_Requirement:_ Read the records below. Copy each line where the string "will" occurs.

_Provided data:_
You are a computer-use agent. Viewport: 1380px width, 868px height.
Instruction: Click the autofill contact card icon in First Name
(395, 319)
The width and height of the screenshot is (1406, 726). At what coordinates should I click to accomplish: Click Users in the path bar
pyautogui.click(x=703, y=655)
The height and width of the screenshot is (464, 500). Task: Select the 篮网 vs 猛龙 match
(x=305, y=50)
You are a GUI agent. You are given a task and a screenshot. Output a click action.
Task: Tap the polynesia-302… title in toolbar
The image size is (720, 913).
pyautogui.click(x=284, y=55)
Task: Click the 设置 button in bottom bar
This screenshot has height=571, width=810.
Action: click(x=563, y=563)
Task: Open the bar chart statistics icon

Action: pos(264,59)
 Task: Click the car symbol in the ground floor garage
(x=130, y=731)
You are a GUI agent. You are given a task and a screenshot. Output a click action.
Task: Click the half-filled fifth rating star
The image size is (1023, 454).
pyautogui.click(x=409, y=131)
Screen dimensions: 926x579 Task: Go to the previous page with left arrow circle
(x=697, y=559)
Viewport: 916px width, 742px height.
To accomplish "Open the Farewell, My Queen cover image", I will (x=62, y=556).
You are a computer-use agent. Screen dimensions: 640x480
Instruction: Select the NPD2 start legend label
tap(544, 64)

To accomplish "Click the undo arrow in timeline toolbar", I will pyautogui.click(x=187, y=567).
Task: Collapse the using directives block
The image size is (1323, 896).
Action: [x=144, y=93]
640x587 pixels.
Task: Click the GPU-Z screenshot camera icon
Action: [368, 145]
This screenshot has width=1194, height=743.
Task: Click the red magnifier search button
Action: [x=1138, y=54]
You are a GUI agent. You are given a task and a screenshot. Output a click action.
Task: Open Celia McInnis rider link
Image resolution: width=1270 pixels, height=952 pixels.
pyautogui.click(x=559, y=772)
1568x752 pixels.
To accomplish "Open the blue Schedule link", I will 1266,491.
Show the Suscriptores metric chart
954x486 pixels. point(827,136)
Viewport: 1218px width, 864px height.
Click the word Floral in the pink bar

_Solution:_
To accomplish "Open the Farewell, My Queen cover image", I will (x=62, y=556).
To accomplish "Click the undo arrow in timeline toolbar", I will pyautogui.click(x=187, y=567).
To accomplish "Open the blue Schedule link", I will 1266,491.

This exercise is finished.